The output should be like
52A XYZ Street ABC District, 2'
I tried
re.sub(r',', ' ', text)
but it's replacing all instances of commas.
Upvotes: 1
Views: 6565
Reputation: 121
This one is especially for currencies. It won't remove comma in dates and other places.
mystring="he has 1,00000,00 ruppees and lost 50,00,00,000,00,000,00 june 20, 1970 and 30/23/34 1, 2, 3"
print(re.sub(r'(?:(\d+?)),(\d+?)',r'\1\2',mystring))
Upvotes: 1
Reputation: 42007
Use a zero-width negative lookahead to make sure the to be replaced substrings (commas here) are not followed by {space(s)}{digit}
at the end:
,(?!\s+\d$)
Example:
In [227]: text = '52A, XYZ Street, ABC District, 2'
In [228]: re.sub(',(?!\s+\d$)', '', text)
Out[228]: '52A XYZ Street ABC District, 2'
Edit:
If you have more commas after the ,{space(s)}{digit}
substring, and want to keep them all, leverage a negative lookbehind to make sure the commas are not preceded by {space}{digit<or>[A-Z]}
:
(?<!\s[\dA-Z]),(?!\s+\d,?)
Example:
In [229]: text = '52A, XYZ Street, ABC District, 2, M, Brown'
In [230]: re.sub('(?<!\s[\dA-Z]),(?!\s+\d,?)', '', text)
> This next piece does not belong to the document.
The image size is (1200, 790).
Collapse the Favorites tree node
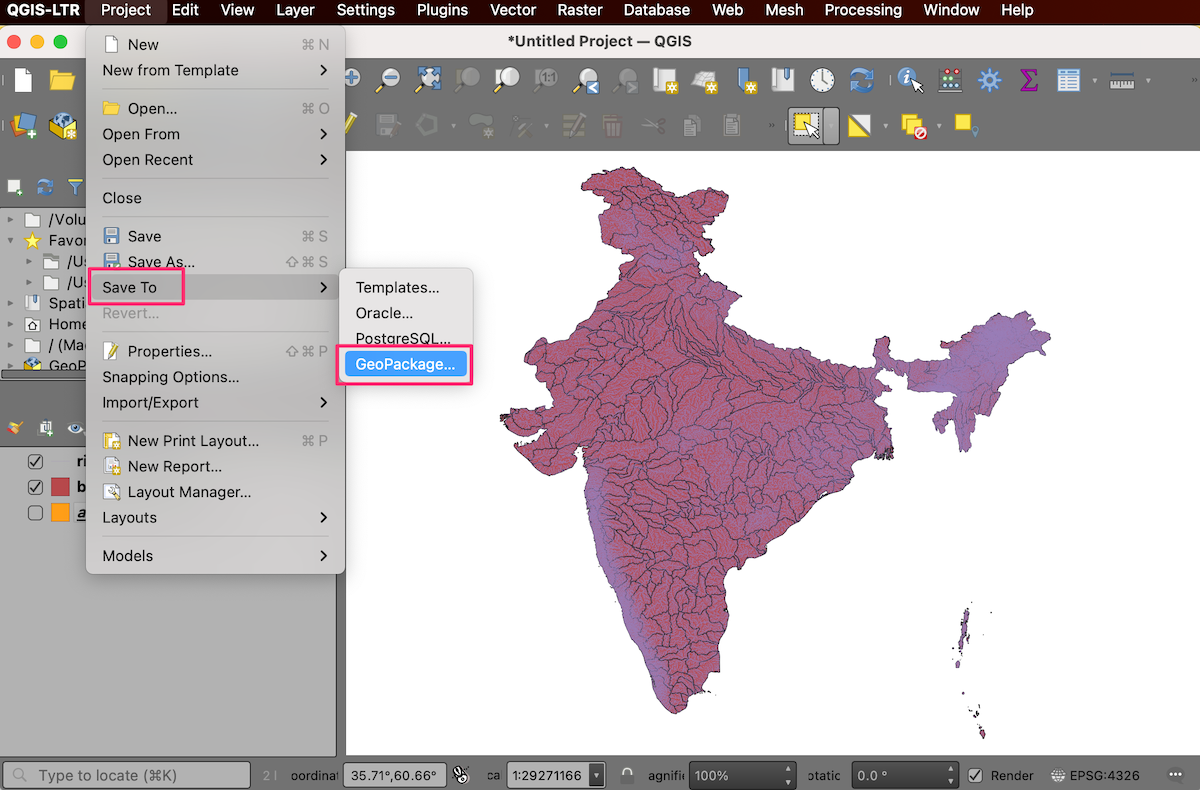point(11,240)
Out[230]: '52A XYZ Street ABC District, 2, M, Brown'
In [231]: text = '52A, XYZ Street, ABC District, 2'
In [232]: re.sub('(?<!\s[\dA-Z]),(?!\s+\d,?)', '', text)
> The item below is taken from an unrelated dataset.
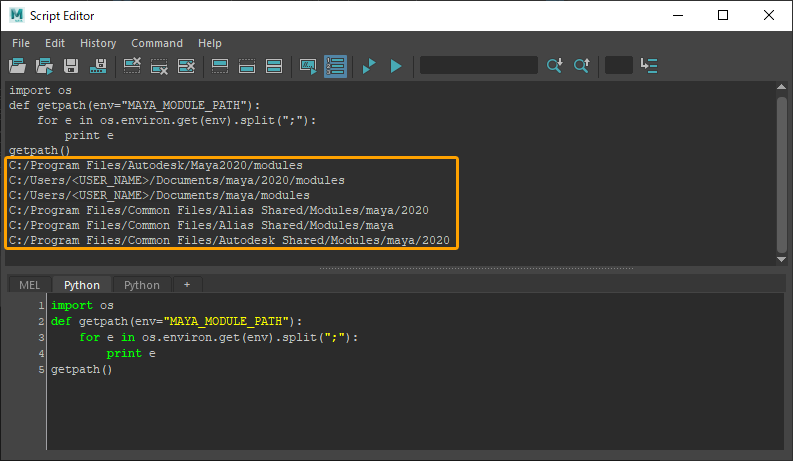The height and width of the screenshot is (461, 793).
Task: Click the Clear All icon
Action: 186,66
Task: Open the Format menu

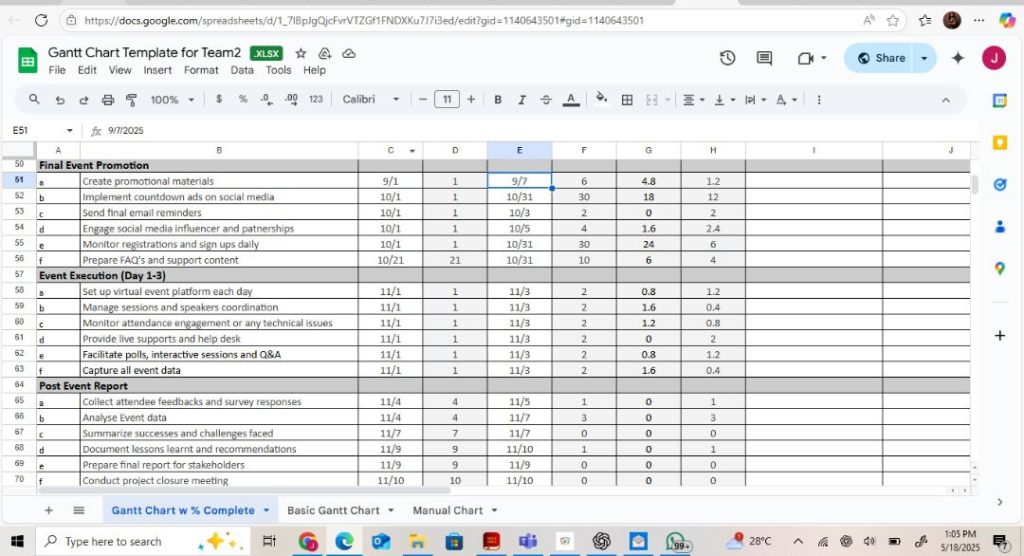Action: [201, 70]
Out[232]: '52A XYZ Street ABC District, 2'
Upvotes: 6
Reputation: 3284
No need for a regular expression. You can just look for the last occurence of ,
and use that, as in:
text[:text.rfind(',')].replace(',', '') + text[text.rfind(','):]
Upvotes: 2
Reputation: 89
If at the end is just a single digit you could use this. Can adapt if after the last comma are multiple digits(number 3 should be incremented).
text = '52A, XYZ Street, ABC District, 2'
text = text[:-3].replace(",", "") + text[-3:]
print(text)
The output is
52A XYZ Street ABC District, 2
Upvotes: 2